Extracted data:

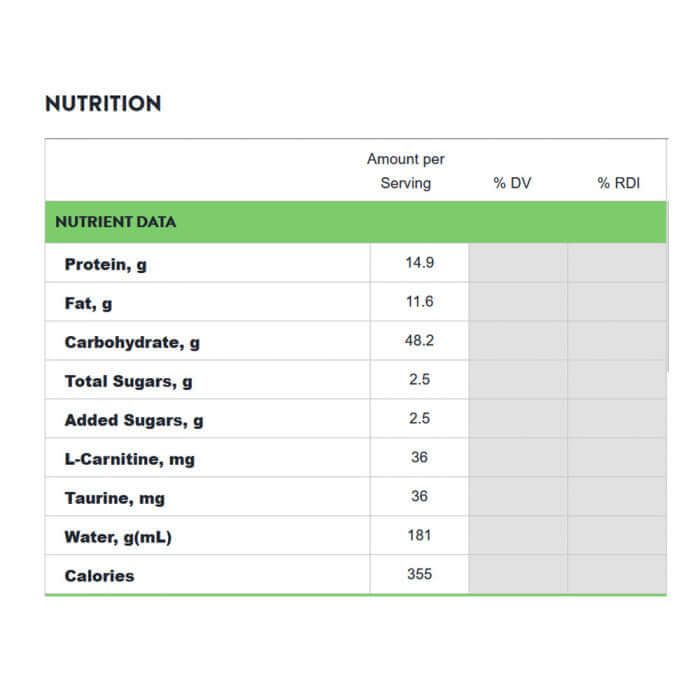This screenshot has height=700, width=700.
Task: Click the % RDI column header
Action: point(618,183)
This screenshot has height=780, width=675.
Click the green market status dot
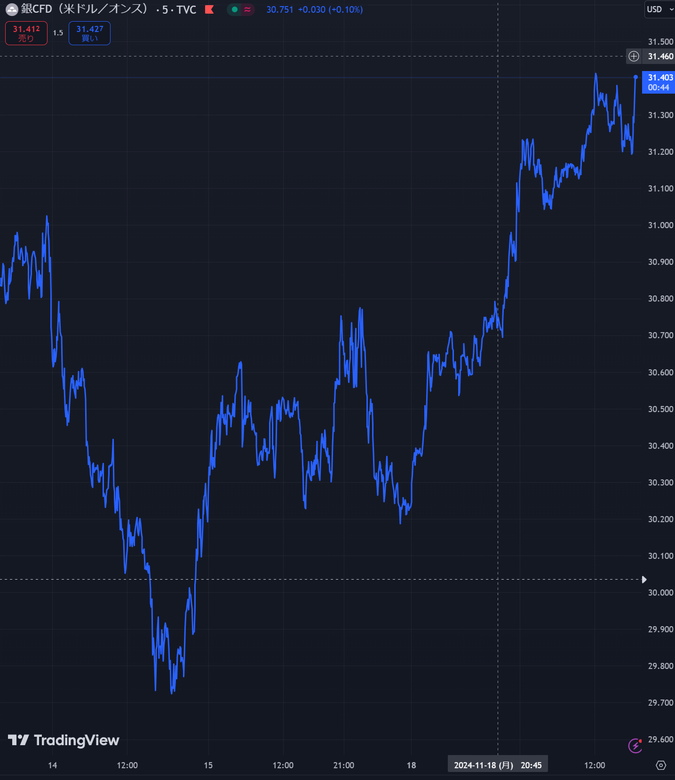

Work instruction: Please copy exactly, and only, the lines from the one that contains "This screenshot has height=780, width=675." through the last line of the data above, omitting all pictures.

Task result:
This screenshot has height=780, width=675.
Click the green market status dot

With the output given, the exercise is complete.